▶ Record excerpts:
______________________________

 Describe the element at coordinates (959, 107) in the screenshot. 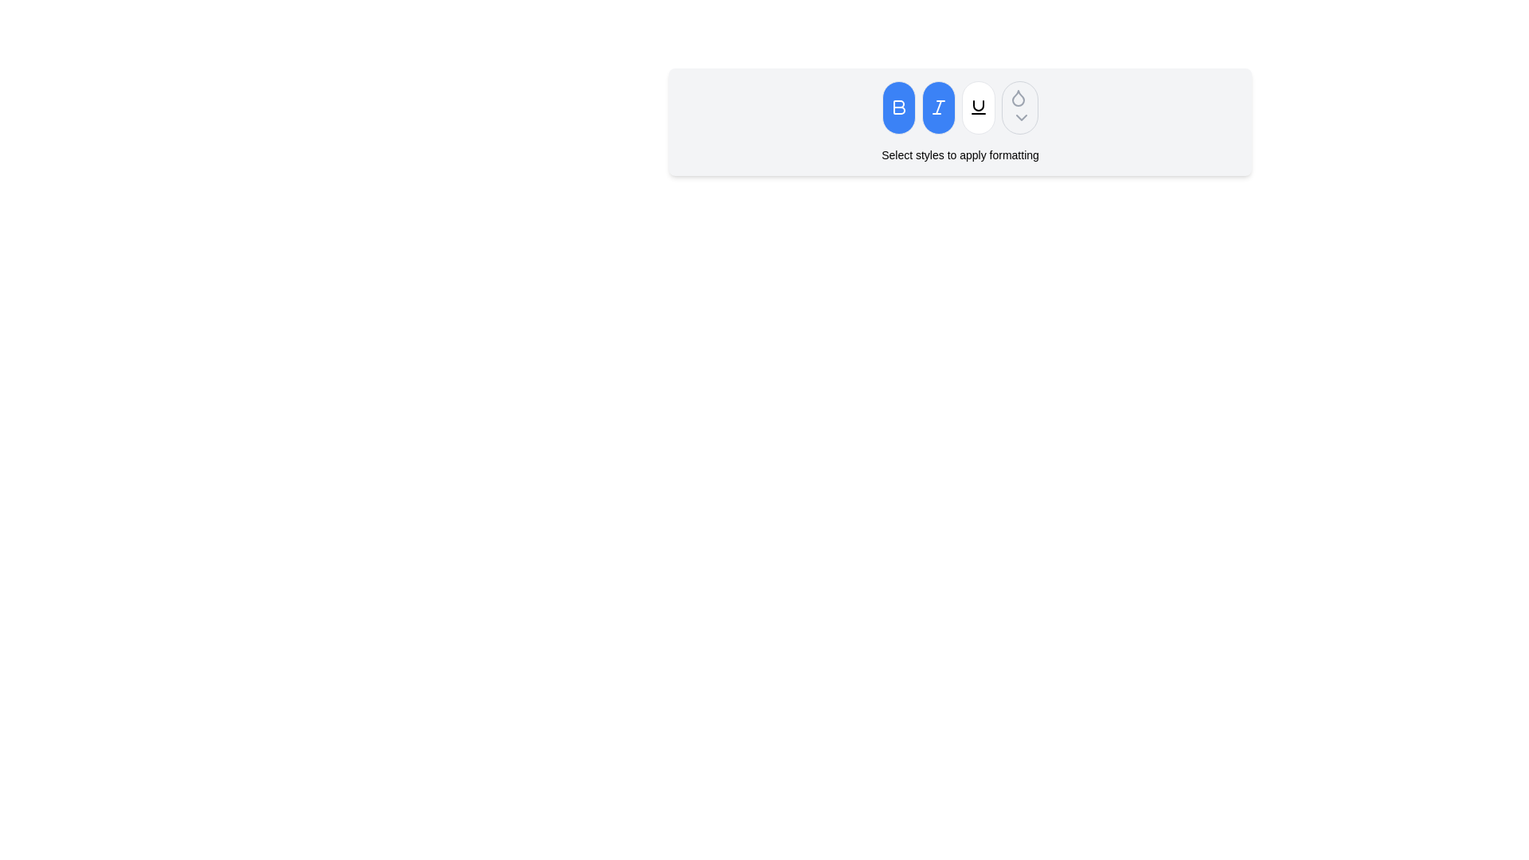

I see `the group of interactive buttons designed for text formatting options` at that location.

______________________________

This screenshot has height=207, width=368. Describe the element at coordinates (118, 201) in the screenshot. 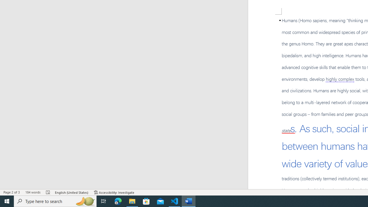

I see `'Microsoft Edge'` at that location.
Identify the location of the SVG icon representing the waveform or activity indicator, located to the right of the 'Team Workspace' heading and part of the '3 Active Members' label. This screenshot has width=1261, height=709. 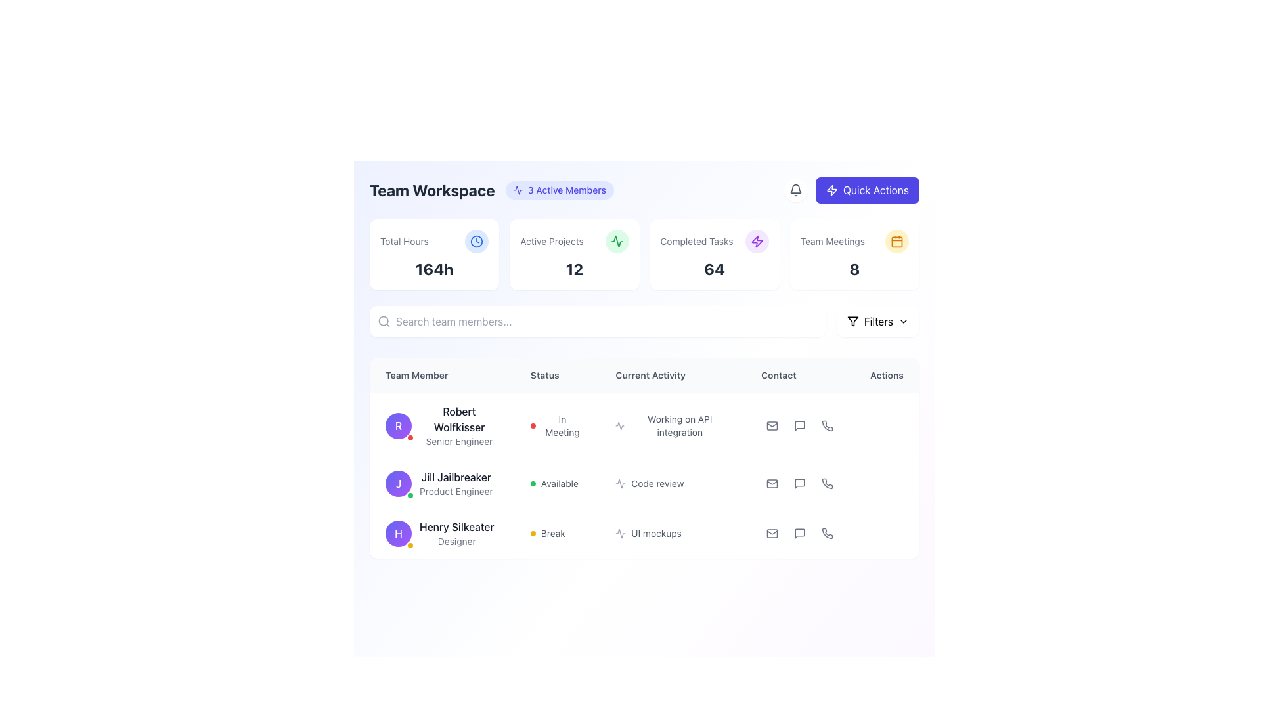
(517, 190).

______________________________

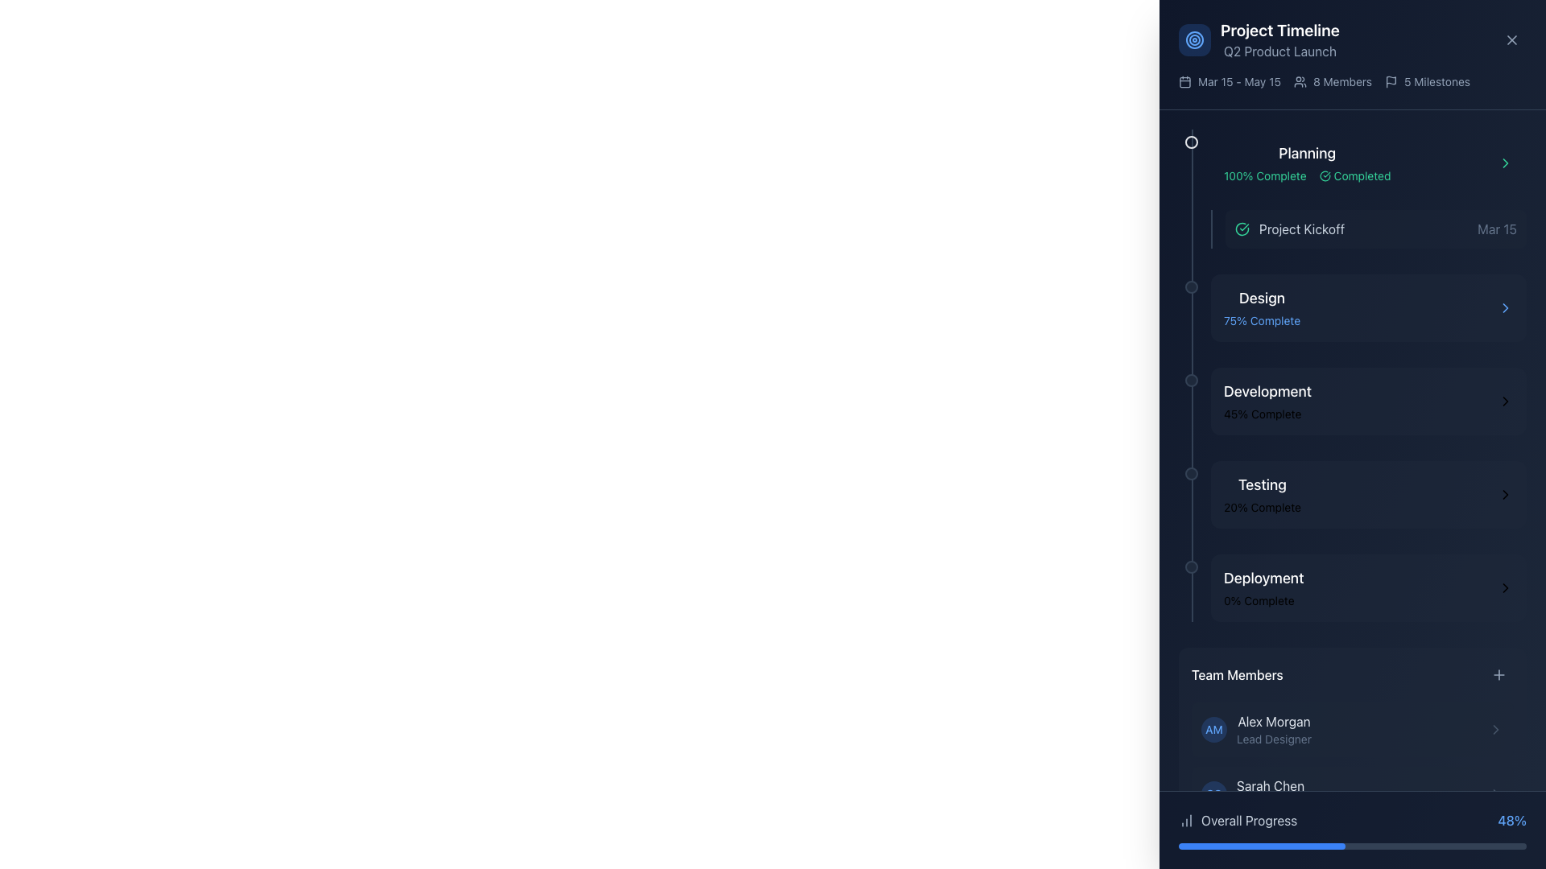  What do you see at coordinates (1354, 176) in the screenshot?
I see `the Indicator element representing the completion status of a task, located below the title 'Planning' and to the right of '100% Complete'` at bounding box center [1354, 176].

______________________________

▶ What you have to do:
Copy the stretch from the line containing "Identify the location" through the line containing "(517, 190).", word for word, and leave out the pictures.

▶ The solution:
Identify the location of the SVG icon representing the waveform or activity indicator, located to the right of the 'Team Workspace' heading and part of the '3 Active Members' label. This screenshot has width=1261, height=709. 
(517, 190).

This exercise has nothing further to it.